Brooke Henderson, Paula Creamer, Anna Nordqvist 1:20 P.M. (10th tee)
Nobody has played better at the last two KPMG Women’s PGA Championships than Brooke Henderson. She won in 2016 at Sahalee and finished a close second at Olympia Fields last year. Even in 2015, her first KPMG event, she finished in a tie for fifth. Henderson said during her Tuesday press conference that the 2015 sponsors invite was really important for her career.
“It really helped set up the rest of my career because finishing in a tie for fifth gave me a lot of confidence,” said Henderson in the media center. “Hopefully I can keep the positive energy going at these events and we’ll see what happens.”
Not a bad thing to have a T5 be your worst finish at a particular major. Henderson comes in rested as she took the Walmart NW Arkansas Championship off. She’s also coming off defending her CVS Health Charity Classic crown with her partners Keegan Bradley and Billy Andrade. For Paula Creamer, it’s been a transition year as she switched coaches and returned a month into the season from injury. She has missed the cut in three of her last five starts and her best finish is a T23 at the VOA LPGA Texas Classic. All that said, don’t forget that Creamer is a ten-time LPGA winner including the 2010 U.S. Women’s Open. Finally, Anna Nordqvist rounds out the group coming in with back-to-back top 10 finishes. She hasn’t played her best at the majors so far this year as she missed the cut at the U.S. Women’s Open and finished T40 at the ANA Inspiration so you know she’ll want to perform this week. Nordqvist has gone through some swing changes over the last month, but hasn’t elaborated yet. She’s a two-time major champion.
Jessica Korda, Charley Hull, Stacy Lewis 8:40 A.M. (1st tee)

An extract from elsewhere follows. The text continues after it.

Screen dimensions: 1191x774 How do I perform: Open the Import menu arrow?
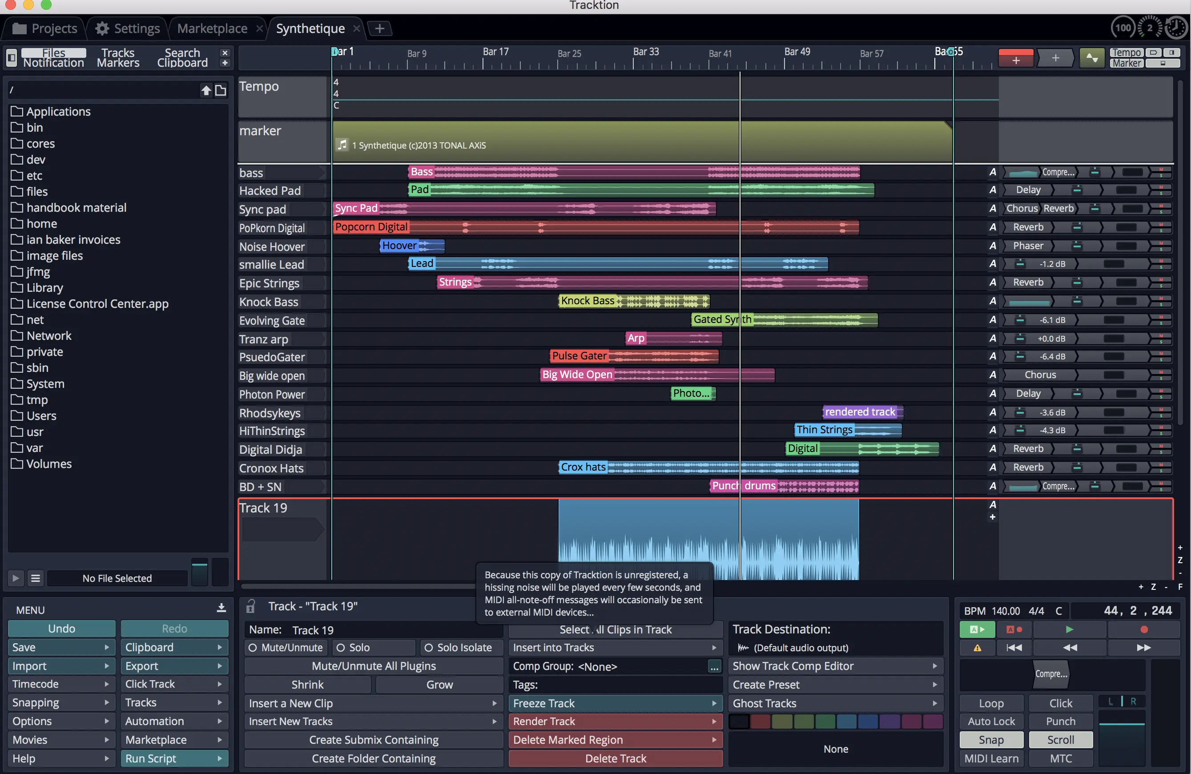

This is an interesting group with just one major champion – Stacy Lewis – but two players that are on the list of “next to capture their first major” most pundits would agree. Jessica Korda has had a strong season with a win and four top 10 finishes in 11 starts. Of late, she has missed the cut in two of her last three starts including a surprising MC at the U.S. Women’s Open. Korda ranks second on Tour in scoring average (69.47) so she has scored very well this year. Charley Hull also has four top 10 finishes and is a proven winner on the LPGA. The Englishwoman also hasn’t missed a cut all year. Hull has been really sharp at the majors this year with a T10 at the U.S. Women’s Open and a T6 at the ANA Inspiration. When the lights shine brightest, Hull’s game responds. You saw that at GolfSixes on the European Tour when she performed well against the men. Meanwhile, Lewis will play in her final major of the year before she puts the club away to prepare for her first child. It’s also the event that she helped bring to life as the face of KPMG on the LPGA. Last month, Lewis finished T7 at the LPGA Volvik Championship so she has still shown signs of being able to contend. However, the majors, which are generally tougher set ups, haven’t been kind to the expectant-mom. She missed the cut at the U.S. Women’s Open and finished T55 at the first major. The two-time major champion wouldn’t mind adding a third.